The employer must clearly state the reason for using CCTV if it’s not obvious. The purpose of CCTV should be clearly communicable to employees by way of Privacy Notice. In line with the GDPR requirements, employers are under a duty to employees to make this clear and unambiguous.

The general assumption for CCTV usage in the workplace is for security purposes, but the use for monitoring employee performance or conduct is not an obvious reason. Therefore, employees must be clearly given notice prior to having their personal data recorded for this purpose. Also, when CCTV is installed for health and safety reasons, this should be made known to the employees.

Employers should have a written CCTV policy, which includes the following information:

• The identity of the company holding the CCTV footage,
• The reasons why CCTV footage is being used,
• Any third parties the footage may be given to,
• How you can request to see the footage held of you,
• How long the footage can be held for,
• How the footage will be secured

Employers must have a valid reason to use CCTV to monitor the workplace. They must also consider whether the use of the CCTV is reasonable. For example, using CCTV to constantly monitor employees could be intrusive and would only be justified in special circumstances, as opposed to using CCTV to detect criminal behaviour.

Covert surveillance-collecting someone’s data or monitoring them without them knowing -is only allowed in very special circumstances, where the data will be used to detect, prevent or investigate crime or to apprehend and prosecute offenders. This practice is generally forbidden:

• It is only justified if the employee or the workplace are relevant to a criminal investigation.
• Covert surveillance must be focused and can only last for a short period of time.

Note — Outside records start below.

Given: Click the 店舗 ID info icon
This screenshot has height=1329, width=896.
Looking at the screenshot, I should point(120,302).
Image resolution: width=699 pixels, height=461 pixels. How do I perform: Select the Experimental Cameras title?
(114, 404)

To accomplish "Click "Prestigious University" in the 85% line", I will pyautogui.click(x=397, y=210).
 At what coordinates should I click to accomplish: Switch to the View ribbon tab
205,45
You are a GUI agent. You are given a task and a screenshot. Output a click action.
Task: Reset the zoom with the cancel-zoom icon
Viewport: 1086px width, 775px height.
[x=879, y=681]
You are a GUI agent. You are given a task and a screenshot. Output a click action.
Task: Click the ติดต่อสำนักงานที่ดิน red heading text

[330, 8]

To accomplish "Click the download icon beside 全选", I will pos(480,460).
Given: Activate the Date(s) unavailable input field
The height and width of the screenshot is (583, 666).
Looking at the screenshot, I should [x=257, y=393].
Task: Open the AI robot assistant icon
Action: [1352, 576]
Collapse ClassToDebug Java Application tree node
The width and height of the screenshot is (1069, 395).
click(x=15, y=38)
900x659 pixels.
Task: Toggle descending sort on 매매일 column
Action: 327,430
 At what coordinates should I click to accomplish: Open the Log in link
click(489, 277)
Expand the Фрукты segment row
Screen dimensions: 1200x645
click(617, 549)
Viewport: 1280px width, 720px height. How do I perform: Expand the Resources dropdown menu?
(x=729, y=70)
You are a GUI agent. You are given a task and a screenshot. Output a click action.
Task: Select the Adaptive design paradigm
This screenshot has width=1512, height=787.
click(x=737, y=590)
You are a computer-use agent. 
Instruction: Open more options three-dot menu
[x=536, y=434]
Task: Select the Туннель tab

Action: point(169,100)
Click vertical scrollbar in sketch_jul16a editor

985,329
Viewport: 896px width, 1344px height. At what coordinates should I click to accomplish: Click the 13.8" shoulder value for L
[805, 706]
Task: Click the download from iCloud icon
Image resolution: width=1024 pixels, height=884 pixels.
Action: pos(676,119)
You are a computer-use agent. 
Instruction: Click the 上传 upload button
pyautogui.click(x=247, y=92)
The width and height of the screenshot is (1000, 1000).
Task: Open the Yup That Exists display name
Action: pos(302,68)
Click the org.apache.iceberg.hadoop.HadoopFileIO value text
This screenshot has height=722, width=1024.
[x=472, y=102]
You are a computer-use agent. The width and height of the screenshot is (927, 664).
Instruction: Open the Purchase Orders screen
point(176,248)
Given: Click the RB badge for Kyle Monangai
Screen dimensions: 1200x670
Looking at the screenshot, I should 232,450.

If no evidence is found within a reasonable, but short period of time, the employer should stop the covert surveillance.
• A specific written policy must be put in place to allow for covert surveillance.  It must detail the purpose and justification for reaching for this method and provide details of the procedures, measures and safeguards that will be implemented while this type of surveillance is ongoing.

Ultimately, the final objective of the covert surveillance should be the involvement of An Garda Siochana or other prosecution authorities who can investigate any alleged criminal offences.

The location of cameras is a key consideration. Use of CCTV to monitor areas where employees or any individual would have a reasonable expectation of privacy would be difficult to justify. Toilets are an obvious example. To justify use in such an area, the employer would have to demonstrate that a pattern of security breaches had occurred in the area prior to the installation of the system such as would warrant constant electronic surveillance.

The use of CCTV in disciplinary matters is a grey area, but the general position is that the use of CCTV in disciplinary matters is inadmissible unless there are exceptional or special circumstances justifying the surveillance. The employee should be notified in advance of the presence of the cameras and that the images may be used in disciplinary proceedings. Any use of CCTV must be proportionate and justifiably necessary.

1. Deegan v Dunnes Stores [2014] 2 JIEC 2506

The respondent’s head of security told the Tribunal how he had arranged for two CCTV cameras, one in the retail area, and the other in the food preparation area, to be installed in the days before 25 September 2011. This was in response to a request from the store manager. He confirmed that the staff were not told of the installation of these cameras. The technician who had operated the CCTV alerted the witness to seven incidents involving the claimant on 25 September and a further incident on 27 September 2011.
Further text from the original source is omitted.